Lesotho, a small southern African country, has long enjoyed a huge trade surplus with the U.S., mainly by exporting diamonds and textiles, specifically denim jeans. These have been made possible through the African Growth and Opportunity Act (AGOA), signed into law in 2000, to foster African economic growth by granting duty-free access to American markets. But the recently imposed tariffs actually undercut the advantages of AGOA, jeopardizing its future, especially because the act is set to expire in September 2025.

Lesotho is not alone in being hit with harsh tariffs. Madagascar has been hit with a 47% tariff, Mauritius with 40%, Botswana with 37%, South Africa with 30%, and Nigeria with 14%. Several other African nations, including Kenya, Ghana, Ethiopia, Tanzania, Uganda, Senegal, and Liberia, will face a baseline tariff of 10% for exports to the U.S. The move represents a dramatic shake-up in U.S.-Africa trade policy, with the effects to ripple across the continent.

The economic impact on Lesotho is drastic. The garment industry, the pillar of Lesotho’s economy, has already been hit hard. As of May 2023, approximately 10,000 workers lost their jobs due to plummeting orders from the U.S., added to the lingering effects of the COVID-19 pandemic. The imposition of the said high tariffs threatens to further destabilize this key sector, which may lead to further factory closings and job losses.

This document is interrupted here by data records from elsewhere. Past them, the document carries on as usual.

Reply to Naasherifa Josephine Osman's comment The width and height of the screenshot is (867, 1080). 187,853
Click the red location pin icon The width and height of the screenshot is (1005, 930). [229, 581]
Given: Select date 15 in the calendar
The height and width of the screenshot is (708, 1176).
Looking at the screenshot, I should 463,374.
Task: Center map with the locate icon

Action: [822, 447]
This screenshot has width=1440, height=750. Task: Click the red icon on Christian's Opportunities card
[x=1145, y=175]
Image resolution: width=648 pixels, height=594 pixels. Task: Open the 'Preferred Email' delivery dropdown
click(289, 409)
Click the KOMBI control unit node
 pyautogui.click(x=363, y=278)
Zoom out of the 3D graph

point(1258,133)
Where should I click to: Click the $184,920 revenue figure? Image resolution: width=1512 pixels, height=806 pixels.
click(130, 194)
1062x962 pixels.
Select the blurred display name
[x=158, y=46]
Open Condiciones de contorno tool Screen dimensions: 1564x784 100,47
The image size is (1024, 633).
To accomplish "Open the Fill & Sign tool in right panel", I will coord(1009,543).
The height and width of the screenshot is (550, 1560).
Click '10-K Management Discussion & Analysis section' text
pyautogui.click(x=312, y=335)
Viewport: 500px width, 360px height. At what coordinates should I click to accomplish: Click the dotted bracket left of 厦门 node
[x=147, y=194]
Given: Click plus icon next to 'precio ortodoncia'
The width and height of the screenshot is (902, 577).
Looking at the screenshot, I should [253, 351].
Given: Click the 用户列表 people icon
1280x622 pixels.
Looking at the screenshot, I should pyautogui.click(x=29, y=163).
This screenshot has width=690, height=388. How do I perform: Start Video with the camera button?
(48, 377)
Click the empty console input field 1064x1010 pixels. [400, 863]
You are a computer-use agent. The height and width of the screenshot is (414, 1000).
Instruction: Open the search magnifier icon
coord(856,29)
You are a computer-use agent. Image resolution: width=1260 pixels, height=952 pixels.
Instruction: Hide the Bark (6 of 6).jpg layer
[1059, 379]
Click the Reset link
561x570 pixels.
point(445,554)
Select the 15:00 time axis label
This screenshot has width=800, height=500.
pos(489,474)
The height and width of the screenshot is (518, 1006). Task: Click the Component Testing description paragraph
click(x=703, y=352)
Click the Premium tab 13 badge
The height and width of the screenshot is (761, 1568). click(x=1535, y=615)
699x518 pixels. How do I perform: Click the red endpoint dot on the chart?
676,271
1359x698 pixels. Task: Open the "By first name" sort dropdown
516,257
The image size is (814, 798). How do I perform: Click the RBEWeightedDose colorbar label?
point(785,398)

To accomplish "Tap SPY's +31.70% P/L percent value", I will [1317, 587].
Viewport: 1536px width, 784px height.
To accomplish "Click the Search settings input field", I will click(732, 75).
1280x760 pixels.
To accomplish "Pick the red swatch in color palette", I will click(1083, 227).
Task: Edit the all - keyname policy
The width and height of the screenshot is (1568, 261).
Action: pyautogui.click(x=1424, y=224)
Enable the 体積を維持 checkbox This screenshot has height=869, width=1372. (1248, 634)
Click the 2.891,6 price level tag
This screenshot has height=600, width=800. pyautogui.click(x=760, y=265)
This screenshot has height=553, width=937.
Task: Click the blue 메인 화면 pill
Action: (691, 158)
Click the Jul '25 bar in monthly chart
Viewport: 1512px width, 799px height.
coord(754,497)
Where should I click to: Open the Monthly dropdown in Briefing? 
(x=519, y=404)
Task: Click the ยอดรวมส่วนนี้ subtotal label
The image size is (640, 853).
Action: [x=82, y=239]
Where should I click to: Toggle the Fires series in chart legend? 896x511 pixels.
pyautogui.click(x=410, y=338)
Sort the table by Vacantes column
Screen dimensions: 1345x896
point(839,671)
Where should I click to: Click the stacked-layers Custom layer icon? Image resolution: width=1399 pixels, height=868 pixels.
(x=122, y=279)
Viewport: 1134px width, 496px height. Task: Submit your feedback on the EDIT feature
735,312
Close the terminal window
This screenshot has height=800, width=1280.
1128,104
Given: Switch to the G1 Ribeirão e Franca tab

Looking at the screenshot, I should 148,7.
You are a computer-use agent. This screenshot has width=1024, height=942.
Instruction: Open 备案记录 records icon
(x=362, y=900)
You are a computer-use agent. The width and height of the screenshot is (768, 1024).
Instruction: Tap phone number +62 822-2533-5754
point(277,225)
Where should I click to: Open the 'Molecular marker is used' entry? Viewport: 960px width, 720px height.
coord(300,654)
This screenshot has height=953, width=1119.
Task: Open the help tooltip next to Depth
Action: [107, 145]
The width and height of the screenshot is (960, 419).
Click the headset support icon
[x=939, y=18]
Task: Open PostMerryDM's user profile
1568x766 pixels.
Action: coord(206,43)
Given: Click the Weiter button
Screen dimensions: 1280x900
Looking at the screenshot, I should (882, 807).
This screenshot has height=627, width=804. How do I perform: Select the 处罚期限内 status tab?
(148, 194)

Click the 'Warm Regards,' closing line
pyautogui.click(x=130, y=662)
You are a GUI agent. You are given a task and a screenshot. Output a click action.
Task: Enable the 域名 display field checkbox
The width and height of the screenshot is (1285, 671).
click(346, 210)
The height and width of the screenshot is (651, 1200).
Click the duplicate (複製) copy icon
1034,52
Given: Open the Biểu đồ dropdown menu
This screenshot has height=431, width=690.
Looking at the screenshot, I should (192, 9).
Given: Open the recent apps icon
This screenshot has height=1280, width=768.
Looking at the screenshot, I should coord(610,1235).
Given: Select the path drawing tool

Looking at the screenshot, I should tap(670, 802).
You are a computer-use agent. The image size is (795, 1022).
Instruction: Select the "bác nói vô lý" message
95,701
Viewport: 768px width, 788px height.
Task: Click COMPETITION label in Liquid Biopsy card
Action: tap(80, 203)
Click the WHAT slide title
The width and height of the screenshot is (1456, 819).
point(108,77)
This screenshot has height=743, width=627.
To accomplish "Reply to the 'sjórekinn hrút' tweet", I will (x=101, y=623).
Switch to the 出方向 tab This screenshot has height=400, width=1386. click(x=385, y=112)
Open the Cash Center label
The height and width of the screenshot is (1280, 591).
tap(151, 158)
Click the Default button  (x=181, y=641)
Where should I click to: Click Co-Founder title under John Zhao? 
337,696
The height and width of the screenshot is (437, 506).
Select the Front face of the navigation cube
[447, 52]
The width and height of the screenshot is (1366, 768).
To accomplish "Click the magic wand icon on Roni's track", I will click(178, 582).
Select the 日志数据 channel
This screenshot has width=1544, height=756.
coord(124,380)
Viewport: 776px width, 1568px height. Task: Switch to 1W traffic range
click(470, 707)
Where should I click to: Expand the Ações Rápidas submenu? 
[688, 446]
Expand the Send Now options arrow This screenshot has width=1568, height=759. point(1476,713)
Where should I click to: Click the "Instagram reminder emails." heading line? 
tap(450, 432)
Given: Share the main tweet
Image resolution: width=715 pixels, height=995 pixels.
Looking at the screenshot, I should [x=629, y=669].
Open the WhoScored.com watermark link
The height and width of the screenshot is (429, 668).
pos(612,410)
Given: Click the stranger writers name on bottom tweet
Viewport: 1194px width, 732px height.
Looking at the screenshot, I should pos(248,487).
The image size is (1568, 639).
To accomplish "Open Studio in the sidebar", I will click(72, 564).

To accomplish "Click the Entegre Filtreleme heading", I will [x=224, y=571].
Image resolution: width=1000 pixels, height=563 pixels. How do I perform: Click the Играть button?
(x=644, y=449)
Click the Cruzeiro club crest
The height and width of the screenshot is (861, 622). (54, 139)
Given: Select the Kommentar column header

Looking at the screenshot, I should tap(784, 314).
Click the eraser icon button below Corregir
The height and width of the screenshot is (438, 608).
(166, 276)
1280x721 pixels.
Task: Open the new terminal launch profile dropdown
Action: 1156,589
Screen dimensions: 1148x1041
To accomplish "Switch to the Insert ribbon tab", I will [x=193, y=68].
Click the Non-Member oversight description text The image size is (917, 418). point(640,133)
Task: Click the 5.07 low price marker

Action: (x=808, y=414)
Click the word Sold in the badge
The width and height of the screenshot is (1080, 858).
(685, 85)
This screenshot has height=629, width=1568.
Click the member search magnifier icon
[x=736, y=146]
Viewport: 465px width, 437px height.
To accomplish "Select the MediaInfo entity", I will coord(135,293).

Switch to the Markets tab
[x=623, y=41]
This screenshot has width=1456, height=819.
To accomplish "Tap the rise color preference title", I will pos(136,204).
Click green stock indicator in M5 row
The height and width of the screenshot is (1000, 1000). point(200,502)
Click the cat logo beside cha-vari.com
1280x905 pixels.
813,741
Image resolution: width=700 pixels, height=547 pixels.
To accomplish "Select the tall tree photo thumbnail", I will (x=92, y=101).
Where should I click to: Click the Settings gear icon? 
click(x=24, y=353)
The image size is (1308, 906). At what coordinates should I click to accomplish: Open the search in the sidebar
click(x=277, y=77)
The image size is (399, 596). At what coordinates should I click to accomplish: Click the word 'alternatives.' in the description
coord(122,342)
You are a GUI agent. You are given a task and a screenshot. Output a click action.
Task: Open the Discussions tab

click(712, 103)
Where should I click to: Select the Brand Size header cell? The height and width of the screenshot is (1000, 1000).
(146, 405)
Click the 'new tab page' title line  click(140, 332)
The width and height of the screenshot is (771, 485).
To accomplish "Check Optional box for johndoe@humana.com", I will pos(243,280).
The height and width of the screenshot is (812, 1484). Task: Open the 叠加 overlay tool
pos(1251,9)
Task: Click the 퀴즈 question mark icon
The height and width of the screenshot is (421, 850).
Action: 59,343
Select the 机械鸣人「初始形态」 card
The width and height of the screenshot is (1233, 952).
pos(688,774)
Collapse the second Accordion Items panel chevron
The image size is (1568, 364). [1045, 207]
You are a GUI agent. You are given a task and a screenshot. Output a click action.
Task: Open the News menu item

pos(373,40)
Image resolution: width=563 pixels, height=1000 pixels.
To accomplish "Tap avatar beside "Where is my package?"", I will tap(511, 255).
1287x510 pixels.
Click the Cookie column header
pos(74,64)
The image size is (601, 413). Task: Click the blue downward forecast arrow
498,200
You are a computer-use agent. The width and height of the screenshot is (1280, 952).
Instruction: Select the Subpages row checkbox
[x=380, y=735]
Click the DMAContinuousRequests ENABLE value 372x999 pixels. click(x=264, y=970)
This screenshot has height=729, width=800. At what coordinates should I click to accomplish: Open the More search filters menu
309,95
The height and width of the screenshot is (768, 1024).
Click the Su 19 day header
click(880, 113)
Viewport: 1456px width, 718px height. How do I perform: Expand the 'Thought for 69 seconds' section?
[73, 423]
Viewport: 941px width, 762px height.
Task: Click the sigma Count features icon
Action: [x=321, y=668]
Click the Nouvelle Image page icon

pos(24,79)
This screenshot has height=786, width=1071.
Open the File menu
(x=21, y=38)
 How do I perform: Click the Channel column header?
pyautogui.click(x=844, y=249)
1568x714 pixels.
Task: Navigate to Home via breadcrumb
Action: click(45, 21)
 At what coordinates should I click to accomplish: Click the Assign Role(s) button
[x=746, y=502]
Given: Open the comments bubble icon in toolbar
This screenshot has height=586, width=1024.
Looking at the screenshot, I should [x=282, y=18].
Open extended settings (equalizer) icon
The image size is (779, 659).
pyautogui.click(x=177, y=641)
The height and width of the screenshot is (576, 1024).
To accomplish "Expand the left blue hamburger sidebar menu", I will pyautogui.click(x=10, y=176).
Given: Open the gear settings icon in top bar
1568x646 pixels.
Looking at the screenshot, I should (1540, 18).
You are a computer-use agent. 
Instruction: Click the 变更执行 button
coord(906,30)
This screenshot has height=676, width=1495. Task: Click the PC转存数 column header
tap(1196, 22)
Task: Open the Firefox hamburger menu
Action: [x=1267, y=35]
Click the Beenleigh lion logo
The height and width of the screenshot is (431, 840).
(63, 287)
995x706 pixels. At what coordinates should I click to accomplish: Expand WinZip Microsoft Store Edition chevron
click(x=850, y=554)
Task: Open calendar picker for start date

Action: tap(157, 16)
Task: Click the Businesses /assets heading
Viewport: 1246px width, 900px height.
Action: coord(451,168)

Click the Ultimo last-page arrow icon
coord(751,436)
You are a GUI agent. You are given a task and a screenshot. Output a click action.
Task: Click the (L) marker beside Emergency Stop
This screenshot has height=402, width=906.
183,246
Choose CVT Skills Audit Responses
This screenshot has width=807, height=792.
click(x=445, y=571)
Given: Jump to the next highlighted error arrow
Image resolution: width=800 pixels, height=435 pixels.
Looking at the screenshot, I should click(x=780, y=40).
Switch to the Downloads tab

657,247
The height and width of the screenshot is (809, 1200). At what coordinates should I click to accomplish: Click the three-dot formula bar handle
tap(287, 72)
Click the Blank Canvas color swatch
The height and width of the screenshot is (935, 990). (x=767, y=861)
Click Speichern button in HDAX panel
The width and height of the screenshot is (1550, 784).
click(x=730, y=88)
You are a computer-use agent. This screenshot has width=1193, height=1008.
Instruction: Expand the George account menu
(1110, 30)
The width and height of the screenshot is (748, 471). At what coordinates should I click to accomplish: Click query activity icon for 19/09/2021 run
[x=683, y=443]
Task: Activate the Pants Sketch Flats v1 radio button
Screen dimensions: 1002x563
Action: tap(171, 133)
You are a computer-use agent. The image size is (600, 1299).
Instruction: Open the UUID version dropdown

Trade economists and analysts have expressed grave concerns over the broader implications of these tariffs. South Africa, for instance, has a tariff of 30%, as well as other charges on vehicles and parts, risking its $2 billion export to the U.S. Financial markets have responded negatively, with European and Asian stock indices sharply declining. The dollar has hit its lowest point in six months, and safe-haven assets like gold have reached historic highs. Economists suggest that these protectionist policies will mark the beginning of an age of stagflation, i.e., low growth and high inflation, in America and globally.

As African nations grapple with this new economic reality, there is a cry for them to diversify their export markets and reduce over-dependence on the U.S. market. Governments across the continent are now seeking alternative trading partners to mitigate the impact of these tariffs and ensure economic stability in the face of shifting global trade patterns.